La vita indipendente

Negli ultimi sette anni molti ambiti comunali della Calabria hanno partecipato al bando per i progetti sperimentali per la vita indipendente ma non tutti hanno avviato le procedure per la realizzazione dei progetti e i fondi sono disponibili nelle casse del comune. La vita indipendente permette alle persone con disabilità uno stile di vita che favorisce la propria personale realizzazione, una situazione di benessere e la possibilità di una piena partecipazione alla vita sociale. Vi proponiamo di farla diventare una scelta prioritaria nella programmazione delle attività sociali delle amministrazioni comunali, in primis avviando i progetti in attesa di essere realizzati e promuovendo l’eventuale continuità dei progetti avviati.

  Il “dopo di noi”

Il “dopo di noi” è il luogo in cui la persona con disabilità può abitare quando la famiglia non c’è più o non riesce più ad assistere il proprio congiunto. Purtroppo l’allegato “A” del regolamento regionale 502 del 2019, nel punto dove definisce la Casa Famiglia dopo di Noi, tradisce i principi fondanti della Legge nazionale 112/2016 recante “Disposizioni in materia di assistenza in favore delle persone con disabilità grave prive del sostegno familiare e destina il servizio a persone con “disabilità lievi”, chiediamo la modifica della definizione e dei requisiti, perché con il personale previsto le persone con grave disabilità non potranno essere accolte.

Il diritto alla salute

Il diritto alla salute per chi vive in Calabria non deve essere per sempre una utopia, siamo ormai commissariati da quindici anni, le persone con disabilità e le loro famiglie sono senz’altro tra le categorie che pagano il prezzo maggiore di questo abbandono. La pandemia ha messo in evidenza tutte le lacune del nostro sistema sanitario, il cambio di colori legato alla mancanza dei servizi e non al numero delle persone positive. È necessario restituire la responsabilità della salute dei calabresi alla Regione Calabria, avere interlocutori chiari a cui rivolgersi, avviare processi partecipati finalizzati alla realizzazione di un sistema sanitario adeguato ai bisogni della Regione.

I servizi

La Calabria in alcune aree ha molti servizi e in altre non ne ha affatto: è un’organizzazione a macchia di leopardo, i servizi preesistenti devono essere ripensati in modo da evitare che le persone si debbano adattare ai servizi, in quanto sono i servizi che invece si devono adattare alle persone, attraverso lo strumento della progettazione individualizzata. Occorre predisporre norme atte ad attuare una progressiva deistituzionalizzazione e contrasto ad ogni forma di segregazione e emarginazione sociale, nonché a prevenire episodi di violenze e maltrattamenti. L’integrazione socio sanitaria non è più rinviabile, l’offerta dei servizi deve comprendere sia il fabbisogno sanitario che sociale nel rispetto delle relazioni sociali e comunitarie della persona. I fondi per la non autosufficienza finalizzati all’assistenza domiciliare integrata, o/e sociale devono essere spesi con urgenza dai comuni, siamo ancora fermi ai fondi del 2015 e con i fondi ancora non spesi in alcuni casi del 2014 e 2013.
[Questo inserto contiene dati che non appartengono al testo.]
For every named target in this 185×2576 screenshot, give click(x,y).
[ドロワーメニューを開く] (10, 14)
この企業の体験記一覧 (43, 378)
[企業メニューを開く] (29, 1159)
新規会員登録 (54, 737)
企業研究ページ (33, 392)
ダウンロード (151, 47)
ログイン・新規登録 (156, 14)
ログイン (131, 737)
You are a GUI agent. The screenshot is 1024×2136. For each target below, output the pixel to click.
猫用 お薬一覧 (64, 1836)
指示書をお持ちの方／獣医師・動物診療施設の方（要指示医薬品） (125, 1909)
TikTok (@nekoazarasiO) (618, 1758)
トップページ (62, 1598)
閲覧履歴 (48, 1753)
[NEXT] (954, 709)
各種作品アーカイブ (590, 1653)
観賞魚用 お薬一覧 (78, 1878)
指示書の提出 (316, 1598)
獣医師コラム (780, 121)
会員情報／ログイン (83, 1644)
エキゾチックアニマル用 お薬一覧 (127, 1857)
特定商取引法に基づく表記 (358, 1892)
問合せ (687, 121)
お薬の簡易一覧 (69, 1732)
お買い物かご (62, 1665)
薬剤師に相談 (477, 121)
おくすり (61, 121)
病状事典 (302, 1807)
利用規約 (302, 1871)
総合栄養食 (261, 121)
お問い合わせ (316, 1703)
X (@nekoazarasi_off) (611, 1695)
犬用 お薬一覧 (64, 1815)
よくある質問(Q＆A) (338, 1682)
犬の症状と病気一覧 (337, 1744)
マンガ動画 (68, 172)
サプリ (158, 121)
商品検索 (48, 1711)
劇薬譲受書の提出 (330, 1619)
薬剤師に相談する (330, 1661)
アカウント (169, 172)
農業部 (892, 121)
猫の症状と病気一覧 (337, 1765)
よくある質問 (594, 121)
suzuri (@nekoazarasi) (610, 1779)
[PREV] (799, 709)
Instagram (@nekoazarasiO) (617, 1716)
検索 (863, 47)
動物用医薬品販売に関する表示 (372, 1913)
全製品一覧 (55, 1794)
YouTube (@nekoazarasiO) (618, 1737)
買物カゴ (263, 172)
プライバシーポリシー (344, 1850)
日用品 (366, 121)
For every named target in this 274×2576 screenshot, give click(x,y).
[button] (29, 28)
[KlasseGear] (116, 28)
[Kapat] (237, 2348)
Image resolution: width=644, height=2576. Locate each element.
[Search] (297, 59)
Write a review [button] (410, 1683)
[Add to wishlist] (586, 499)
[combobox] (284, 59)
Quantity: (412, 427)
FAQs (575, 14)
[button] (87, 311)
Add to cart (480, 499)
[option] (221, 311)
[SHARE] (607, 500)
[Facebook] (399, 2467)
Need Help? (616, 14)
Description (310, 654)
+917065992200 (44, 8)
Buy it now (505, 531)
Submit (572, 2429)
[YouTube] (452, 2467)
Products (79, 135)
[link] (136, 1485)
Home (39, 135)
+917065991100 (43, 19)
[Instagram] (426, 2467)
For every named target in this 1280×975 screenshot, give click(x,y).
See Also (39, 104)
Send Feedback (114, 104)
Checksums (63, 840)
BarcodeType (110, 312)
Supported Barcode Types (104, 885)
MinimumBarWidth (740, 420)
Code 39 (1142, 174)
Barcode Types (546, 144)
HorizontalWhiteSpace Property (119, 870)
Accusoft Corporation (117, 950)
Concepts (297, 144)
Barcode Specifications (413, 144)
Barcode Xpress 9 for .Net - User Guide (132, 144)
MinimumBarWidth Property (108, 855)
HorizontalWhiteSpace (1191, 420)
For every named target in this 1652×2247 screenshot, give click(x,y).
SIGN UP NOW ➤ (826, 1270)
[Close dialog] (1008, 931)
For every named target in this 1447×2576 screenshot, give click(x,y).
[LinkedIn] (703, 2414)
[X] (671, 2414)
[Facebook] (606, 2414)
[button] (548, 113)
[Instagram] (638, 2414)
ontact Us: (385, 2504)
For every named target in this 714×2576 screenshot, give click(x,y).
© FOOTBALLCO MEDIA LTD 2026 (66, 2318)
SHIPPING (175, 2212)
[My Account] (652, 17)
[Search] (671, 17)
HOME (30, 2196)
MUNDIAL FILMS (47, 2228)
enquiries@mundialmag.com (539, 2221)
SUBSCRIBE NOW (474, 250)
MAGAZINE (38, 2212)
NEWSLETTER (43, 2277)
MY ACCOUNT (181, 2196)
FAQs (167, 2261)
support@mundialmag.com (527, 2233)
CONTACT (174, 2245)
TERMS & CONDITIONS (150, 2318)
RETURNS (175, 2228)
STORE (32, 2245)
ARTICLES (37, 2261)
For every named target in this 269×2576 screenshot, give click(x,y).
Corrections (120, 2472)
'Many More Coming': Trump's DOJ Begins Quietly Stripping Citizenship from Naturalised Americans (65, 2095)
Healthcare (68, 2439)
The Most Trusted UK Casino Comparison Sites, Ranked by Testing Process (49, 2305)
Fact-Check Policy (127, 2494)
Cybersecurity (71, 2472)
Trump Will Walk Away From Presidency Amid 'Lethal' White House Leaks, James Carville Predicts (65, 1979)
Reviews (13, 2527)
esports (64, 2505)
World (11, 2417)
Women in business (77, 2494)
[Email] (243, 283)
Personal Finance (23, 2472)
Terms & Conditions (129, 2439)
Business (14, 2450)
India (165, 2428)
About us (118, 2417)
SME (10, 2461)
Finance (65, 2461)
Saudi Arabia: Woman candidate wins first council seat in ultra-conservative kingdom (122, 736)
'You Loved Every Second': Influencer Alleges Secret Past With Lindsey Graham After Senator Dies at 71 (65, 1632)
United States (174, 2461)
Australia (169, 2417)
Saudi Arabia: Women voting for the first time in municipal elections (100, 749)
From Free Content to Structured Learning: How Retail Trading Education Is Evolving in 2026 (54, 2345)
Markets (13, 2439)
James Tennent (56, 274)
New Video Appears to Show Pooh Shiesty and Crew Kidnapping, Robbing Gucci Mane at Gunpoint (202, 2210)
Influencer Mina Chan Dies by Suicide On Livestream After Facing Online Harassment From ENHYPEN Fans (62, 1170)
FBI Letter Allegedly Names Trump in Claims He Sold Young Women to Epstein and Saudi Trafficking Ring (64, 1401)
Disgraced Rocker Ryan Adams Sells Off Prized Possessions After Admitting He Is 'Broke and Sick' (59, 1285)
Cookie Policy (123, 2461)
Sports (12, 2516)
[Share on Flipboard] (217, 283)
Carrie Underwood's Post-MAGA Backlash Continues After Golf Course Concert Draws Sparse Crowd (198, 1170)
«Nel corso degli anni - si legge ancora nel documento - si è registrato un aumento progressivo della richiesta di compartecipazione al costo da parte delle famiglie per le prestazioni sociali agevolate, ovvero per tutti quei servizi e supporti essenziali per una buona qualità di vita delle persone con disabilità. Si ritiene che laddove sia prevista la compartecipazione al costo dei servizi da parte delle famiglie, anche in base all’Isee, la stessa debba essere sempre di natura simbolica e quindi fissata in misura ridotta e sostenibile per la famiglia stessa, altrimenti non si tratta più di una compartecipazione, bensì del mero camuffamento del pagamento di una prestazione».